**** TESTO PROPOSTO
COME I CAMBIAMENTI CLIMATICI HANNO CONTRIBUITO A CREARE LE PRIME FORME DI STATO IN MESOPOTAMIA
Un recente studio realizzato da un team di ricercatori dell’Università di Bologna e della Eberhard Karls Universität Tübingen e pubblicato sulla rivista PNAS, avrebbe dimostrato come, durante l’Età del Bronzo in Mesopotamia, corrispondente all’incirca al periodo tra il 3100 a.C. e il 1200 a.C., le diverse crisi climatiche tempestarono la Mezzaluna fertile e avrebbero spinto lo sviluppo, a lungo termine, di forme stabili di Stato, nate dalla cooperazione tra élite politiche e sociali con le classi non elitarie.
Questo studio ha esaminato l’impatto dei cambiamenti climatici in Mesopotamia tra il 3100 e il 1750 a.C. analizzando le problematiche attraverso gli scossoni subiti dalle economie locali, adottando un principio basato sulla teoria dei giochi, quella parte della matematica ipotizzata da John Nash e dedicata allo studio e all’analisi delle decisioni che ogni soggetto fa quando interagisce con altri per ottenere il massimo guadagno possibile, adottando diversi tipi di strategie e soluzioni, e non necessariamente per vincere.
L’approccio si è sviluppato partendo da un database combinato tra i dati sull’evoluzione climatica e l’istituzionale delle 44 forme di stato più importanti della Mesopotamia del Bronzo.
Carmine Guerriero, docente presso il Dipartimento di Economia dell’Università di Bologna e uno degli autori di questo studio, ritiene che siccità gravi e prolungate hanno spinto le élite dei proprietari terrieri a concedere diritti politici e di proprietà alle classi non elitarie che avevano le capacità e gli strumenti per arginare i danni causati dal cambiamento climatico in ciascun stato.
********
**** DATI GREZZI
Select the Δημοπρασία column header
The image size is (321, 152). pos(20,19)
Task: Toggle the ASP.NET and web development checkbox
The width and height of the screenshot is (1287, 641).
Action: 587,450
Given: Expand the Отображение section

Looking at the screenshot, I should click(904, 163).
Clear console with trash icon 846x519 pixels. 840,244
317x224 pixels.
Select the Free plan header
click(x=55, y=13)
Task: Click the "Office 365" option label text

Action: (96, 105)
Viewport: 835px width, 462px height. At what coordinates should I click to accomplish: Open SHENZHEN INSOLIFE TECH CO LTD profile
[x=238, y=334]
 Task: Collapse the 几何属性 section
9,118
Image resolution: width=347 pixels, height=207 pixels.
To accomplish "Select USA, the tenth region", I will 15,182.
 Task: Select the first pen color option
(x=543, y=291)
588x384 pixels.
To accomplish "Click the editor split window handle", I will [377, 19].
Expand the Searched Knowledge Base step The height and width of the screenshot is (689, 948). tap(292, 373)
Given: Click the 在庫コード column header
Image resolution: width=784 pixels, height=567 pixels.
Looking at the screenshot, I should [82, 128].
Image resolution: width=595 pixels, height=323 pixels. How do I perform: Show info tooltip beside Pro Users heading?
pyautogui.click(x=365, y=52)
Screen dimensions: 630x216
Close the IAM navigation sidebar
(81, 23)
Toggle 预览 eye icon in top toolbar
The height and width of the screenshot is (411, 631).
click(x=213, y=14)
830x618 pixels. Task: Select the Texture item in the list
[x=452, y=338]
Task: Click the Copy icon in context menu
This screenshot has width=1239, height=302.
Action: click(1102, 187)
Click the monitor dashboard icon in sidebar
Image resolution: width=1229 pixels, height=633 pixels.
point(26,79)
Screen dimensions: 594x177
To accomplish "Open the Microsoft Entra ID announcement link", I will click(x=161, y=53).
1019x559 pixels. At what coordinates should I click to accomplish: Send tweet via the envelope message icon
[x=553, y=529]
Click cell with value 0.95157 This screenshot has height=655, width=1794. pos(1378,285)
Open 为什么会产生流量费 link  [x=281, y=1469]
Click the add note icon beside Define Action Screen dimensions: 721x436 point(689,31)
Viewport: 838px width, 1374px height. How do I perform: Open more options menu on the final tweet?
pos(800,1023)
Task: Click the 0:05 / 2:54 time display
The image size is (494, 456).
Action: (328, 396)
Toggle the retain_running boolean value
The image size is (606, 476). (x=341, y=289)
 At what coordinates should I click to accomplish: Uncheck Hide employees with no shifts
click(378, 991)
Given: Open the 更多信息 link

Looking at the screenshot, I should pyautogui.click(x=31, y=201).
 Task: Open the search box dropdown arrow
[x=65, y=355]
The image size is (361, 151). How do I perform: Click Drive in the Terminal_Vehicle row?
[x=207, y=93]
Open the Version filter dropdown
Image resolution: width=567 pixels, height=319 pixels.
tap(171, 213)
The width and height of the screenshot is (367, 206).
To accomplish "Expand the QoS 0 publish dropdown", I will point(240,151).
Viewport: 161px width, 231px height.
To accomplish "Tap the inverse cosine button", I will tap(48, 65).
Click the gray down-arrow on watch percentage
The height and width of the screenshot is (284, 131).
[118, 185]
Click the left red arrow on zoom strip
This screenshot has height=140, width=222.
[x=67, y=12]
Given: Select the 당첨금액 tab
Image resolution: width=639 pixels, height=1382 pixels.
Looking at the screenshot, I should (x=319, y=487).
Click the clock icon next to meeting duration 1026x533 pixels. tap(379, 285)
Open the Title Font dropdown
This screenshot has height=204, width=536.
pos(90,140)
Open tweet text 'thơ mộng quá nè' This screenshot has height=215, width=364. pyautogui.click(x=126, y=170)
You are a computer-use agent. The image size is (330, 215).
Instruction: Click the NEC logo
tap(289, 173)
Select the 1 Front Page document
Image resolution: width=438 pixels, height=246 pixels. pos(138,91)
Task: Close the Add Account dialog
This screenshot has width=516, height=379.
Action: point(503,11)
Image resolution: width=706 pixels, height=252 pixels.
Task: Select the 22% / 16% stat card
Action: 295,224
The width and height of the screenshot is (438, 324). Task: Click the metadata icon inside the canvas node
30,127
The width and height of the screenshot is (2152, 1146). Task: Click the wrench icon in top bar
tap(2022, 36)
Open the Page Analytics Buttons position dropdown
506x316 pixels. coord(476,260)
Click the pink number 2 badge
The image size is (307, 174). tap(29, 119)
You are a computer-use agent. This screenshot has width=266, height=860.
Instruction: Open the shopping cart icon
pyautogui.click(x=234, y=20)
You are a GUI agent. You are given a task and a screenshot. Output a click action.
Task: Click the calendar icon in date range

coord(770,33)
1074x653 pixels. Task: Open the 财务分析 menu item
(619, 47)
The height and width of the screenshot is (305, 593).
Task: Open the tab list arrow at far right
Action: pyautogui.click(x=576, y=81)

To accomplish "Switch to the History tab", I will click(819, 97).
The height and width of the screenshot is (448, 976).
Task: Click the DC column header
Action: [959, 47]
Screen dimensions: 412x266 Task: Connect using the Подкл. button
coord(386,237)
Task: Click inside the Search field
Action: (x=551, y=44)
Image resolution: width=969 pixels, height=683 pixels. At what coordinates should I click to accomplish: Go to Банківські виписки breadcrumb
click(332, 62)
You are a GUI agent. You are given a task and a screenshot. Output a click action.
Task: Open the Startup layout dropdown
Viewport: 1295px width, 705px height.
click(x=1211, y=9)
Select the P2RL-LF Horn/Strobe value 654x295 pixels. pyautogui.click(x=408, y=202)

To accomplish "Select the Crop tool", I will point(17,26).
********
DESCRIZIONE DEL PROBLEMA:
Prosegui il testo proposto, sui cambiamenti climatici e la nascita delle prime forme di Stato in Mesopotamia, a partire dalla sua ultima frase. Le voci riportate non hanno alcun legame con il testo proposto.

RISPOSTA ALL'ESERCIZIO:
L’azione voluta dai grandi proprietari sarebbe servita per persuadere le altre classi sociali che avrebbero ricevuto forti diritti politici e di proprietà ma anche per convincerli che una parte sufficiente dei rendimenti degli investimenti congiunti sarebbe stata condivisa attraverso la fornitura di beni pubblici, cooperando per accumulare una cultura di cooperazione
Tre gravi siccità sembrano confermare queste intuizioni. Nelle ultime fasi della rivoluzione urbana (3800-3300 a.C., in pieno Calcolitico), i gruppi religiosi intervennero e alla fine coordinarono lo sforzo di costruire i primi canali artificiali. Successivamente, durante il periodo protodinastico (3100-2550 a.C.), le classi militari palatine promossero la cooperazione tra contadini, garantendo loro protezione e le risorse per l’arruolamento militare dello stato. Durante il periodo imperiale (2350-1750 a.C.), una valida alternativa alle attività agricole, indipendente dai cambiamenti climatici, fu proposta dalle corporazioni di mercanti che avevano preso sempre più piede.
Al contrario, periodi di clima più mite avrebbero promosso la cooperazione tra classi non elitarie e le elite sociali in cui le prime non erano obbligate ad adottare una cultura di intensa cooperazione, le seconde non erano costrette a rinunciare al loro potere.
Secondo Guerriero, a causa dei loro sistemi economici principalmente agricoli, alcuni paesi in via di sviluppo stanno vivendo, oggi, il cambiamento climatico in un modo che assomiglia del tutto a quello degli Stati mesopotamici e potrebbero subire conseguenze politicamente rilevanti. Se da un lato, ritiene Guerriero, gli shock climatici potrebbero promuovere la cooperazione tra parti normalmente contrastanti concedendo più diritti alle classi non elitarie, dall’altro lato, condizioni climatiche favorevoli consentirebbero una cooperazione generale attraverso ordini sociali meno inclusivi e con un certo grado di accumulazione culturale.
Pertanto, due sono gli obiettivi fondamentali: diffondere una forte cultura della cooperazione; evitare il trapianto indiscriminato di un ordine sociale più inclusivo nei paesi in via di sviluppo.
Tutto sommato, analizzare gli eventi riguardanti le civiltà perdute della Mesopotamia può offrire spunti utili per comprendere e risolvere i problemi dei tempi presenti.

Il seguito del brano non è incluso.